Professor Melissa Little

How to grow a kidney and change the world 

Turning a lifelong question into a breakthrough answer. 

From a Brisbane lab bench to global scientific acclaim, Professor Melissa Little, AC, has spent more than three decades asking one question, how can we better treat kidney disease? Her answer was to do something only seen in science fiction, to grow a kidney in a dish.  

A UQ alumni and pioneer in stem cell biology, Melissa’s work at the Institute for Molecular Bioscience (IMB) from its inception until 2014. It was here that she laid the foundation for what would become one of the most significant developments in regenerative medicine. 

“The question I started asking at IMB was, could basic science truly change patient outcomes?” 

Back in the early 2000s, Melissa and her team were working to decode how kidneys form in the human body at the level of the genes and cells. What they discovered would change the trajectory of kidney research worldwide. Drawing on that deep understanding of organ development, Melissa led the team that recreated a miniature human kidney from stem cells - a model containing up to 12 different cell types and mirroring the complexity of a developing human kidney. 

It was a breakthrough that made headlines around the world, and it all started at IMB with a determined and brilliant researcher. 

“Being at IMB meant I was surrounded by people who believed in going big,” Melissa reflects. “It was a place where you were encouraged to ask bold questions and chase ambitious answers.” 

Importantly, the method Melissa developed allowed these mini kidneys, known as organoids, to be created from a patient’s own skin or blood cells. That opened the door to personalised kidney research, where scientists could model disease outside the body, test new treatments, and one day even grow replacement tissue. 

While the science was cutting-edge, the impact was deeply human. For patients with chronic kidney disease, Melissa’s vision offered a future where dialysis or organ rejection might no longer be the only options. In 2014, she signed a landmark partnership with US-based 3D bio-printing company Organovo to develop artificial kidneys using bioprinting and robotics. Her intellectual property, which is owned by Uniquest, has now been licensed to Novo Nordisk A/S for the development of replacement kidney tissue. 

Now, almost a decade since this initial breakthrough, Melissa’s approach is being applied in laboratories around the globe. Now based at the Murdoch Children’s Research Institute in Melbourne, Melissa continues to lead the field, having applied kidney organoids to model genetic kidney disease, drug screening and tissue engineering. Using robotic liquid handling, she is generating large numbers of kidney organoids to screen for potential new treatments. Using both bioreactor culture or cellular bioprinting, she has been able to generate larger and larger kidneys, focusing on one day being able to generate a replacement tissue for kidney failure patients. 
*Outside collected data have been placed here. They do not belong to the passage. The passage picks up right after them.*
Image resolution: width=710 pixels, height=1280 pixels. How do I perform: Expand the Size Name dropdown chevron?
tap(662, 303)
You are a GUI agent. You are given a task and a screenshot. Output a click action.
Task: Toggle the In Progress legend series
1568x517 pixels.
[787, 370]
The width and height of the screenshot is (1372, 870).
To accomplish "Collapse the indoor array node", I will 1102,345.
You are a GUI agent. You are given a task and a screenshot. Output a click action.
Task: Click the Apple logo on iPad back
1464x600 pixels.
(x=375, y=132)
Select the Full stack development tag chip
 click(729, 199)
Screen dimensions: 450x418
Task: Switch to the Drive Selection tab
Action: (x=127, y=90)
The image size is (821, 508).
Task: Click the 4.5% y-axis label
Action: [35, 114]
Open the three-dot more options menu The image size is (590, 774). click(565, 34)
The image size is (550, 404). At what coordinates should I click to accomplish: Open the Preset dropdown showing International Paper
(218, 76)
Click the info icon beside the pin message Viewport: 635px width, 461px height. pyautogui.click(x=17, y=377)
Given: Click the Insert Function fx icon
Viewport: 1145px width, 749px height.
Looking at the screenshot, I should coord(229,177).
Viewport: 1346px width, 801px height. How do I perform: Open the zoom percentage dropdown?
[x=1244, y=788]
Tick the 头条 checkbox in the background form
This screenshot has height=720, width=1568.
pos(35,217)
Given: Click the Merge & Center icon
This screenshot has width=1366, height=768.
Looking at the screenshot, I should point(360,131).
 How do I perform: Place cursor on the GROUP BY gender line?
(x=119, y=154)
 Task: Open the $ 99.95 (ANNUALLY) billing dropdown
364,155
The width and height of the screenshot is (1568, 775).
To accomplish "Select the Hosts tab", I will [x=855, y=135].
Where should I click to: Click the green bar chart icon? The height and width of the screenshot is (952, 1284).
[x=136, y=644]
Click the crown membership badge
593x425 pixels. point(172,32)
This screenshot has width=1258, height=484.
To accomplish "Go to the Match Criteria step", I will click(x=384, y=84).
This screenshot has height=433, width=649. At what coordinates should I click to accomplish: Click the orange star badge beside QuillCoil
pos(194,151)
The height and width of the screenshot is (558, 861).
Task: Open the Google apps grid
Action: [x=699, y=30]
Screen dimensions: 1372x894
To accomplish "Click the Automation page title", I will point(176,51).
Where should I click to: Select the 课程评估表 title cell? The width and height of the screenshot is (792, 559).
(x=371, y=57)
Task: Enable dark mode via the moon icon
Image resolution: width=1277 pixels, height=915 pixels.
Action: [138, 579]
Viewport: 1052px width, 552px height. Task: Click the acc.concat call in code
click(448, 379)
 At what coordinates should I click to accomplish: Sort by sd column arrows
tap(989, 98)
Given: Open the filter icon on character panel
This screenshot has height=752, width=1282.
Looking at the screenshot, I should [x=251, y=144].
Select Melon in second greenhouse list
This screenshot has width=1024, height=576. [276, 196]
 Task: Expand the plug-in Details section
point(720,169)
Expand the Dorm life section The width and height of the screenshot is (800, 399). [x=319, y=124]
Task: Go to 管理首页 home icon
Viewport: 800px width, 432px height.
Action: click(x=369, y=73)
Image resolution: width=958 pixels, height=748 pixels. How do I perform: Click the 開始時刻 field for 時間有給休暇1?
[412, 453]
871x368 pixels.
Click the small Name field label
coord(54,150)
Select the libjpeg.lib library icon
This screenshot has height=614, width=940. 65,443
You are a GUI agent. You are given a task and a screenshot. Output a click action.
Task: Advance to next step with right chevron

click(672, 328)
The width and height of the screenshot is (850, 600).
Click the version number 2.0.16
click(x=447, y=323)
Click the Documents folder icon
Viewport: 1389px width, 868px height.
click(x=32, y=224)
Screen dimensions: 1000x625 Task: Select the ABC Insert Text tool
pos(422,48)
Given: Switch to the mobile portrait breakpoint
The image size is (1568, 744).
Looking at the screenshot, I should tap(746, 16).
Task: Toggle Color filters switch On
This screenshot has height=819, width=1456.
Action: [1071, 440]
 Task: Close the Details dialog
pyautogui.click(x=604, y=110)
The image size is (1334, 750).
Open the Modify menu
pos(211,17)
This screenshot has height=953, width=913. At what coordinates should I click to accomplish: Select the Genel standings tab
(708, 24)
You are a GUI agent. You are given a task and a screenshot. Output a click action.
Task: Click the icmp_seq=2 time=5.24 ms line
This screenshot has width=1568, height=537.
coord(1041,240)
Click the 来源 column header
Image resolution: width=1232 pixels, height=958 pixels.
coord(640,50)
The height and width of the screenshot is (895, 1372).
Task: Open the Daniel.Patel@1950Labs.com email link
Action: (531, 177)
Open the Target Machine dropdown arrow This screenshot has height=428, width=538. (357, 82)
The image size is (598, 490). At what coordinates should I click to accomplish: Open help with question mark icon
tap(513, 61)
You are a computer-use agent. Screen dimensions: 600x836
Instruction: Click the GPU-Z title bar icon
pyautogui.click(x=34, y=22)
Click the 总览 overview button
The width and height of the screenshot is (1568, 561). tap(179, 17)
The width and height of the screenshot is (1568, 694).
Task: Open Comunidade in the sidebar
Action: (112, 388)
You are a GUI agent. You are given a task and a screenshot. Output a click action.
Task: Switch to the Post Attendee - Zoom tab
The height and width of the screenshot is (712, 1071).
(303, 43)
“This work isn't about curiosity alone—it’s about lives. It’s about reimagining what we can offer people with no other options.” 

Her work has gone far beyond her own lab. During the COVID pandemic, Melissa led a national stem cell initiative investigating the effects of COVID-19 on multiple organs using stem cell models. Collaborating with virologists at the Doherty Institute and stem cell biologists modelling brain, blood, kidney, heart and placenta, this identified how the virus would cause specific injury to different tissues.  

Melissa is also a fierce advocate for research translation, policy reform, and mentoring women in science. She’s played key advisory roles in major national reviews of biomedical research and science more broadly, served on numerous state and federal advisory committees, and led organisations including the Australian Stem Cell Centre and Stem Cells Australia. Previously President of both the Australian Society for Stem Cell Research and the International Society for Stem Cell Research, she is now the CEO of the Novo Nordisk Foundation Centre for Stem Cell Medicine, an international consortium of stem cell research excellence led from Denmark and including the Netherlands and Australia.  

Her list of accolades is staggering, UQ Alumnus of the Year, the Elizabeth Blackburn Fellowship, the Eureka Prize for Scientific Research, the Homer Smith Award—one of the highest honours in nephrology, and one rarely awarded to women. In 2024, her contributions to science in this country were recognised by a Companion of the Order of Australia. She is an EMBO Fellow, Fellow of the Australian Academy of Science and Fellow of the Australian Academy of Health and Medical Sciences. In 2025, she was admitted as a Fellow of the Royal Society, acknowledging her global contributions to developmental biology and regenerative medicine. 

Melissa is a mentor and a role model. Committed to shaping the next generation, supervising more than 30 PhD and honours students, many of whom now work in the world’s leading research institutions. She is also a mother and now a grandmother, clearly showing that women can succeed in their careers and raise a family. Her story is a testament to what happens when curiosity and creativity meets courage, and when science is supported not only to explore, but to change lives.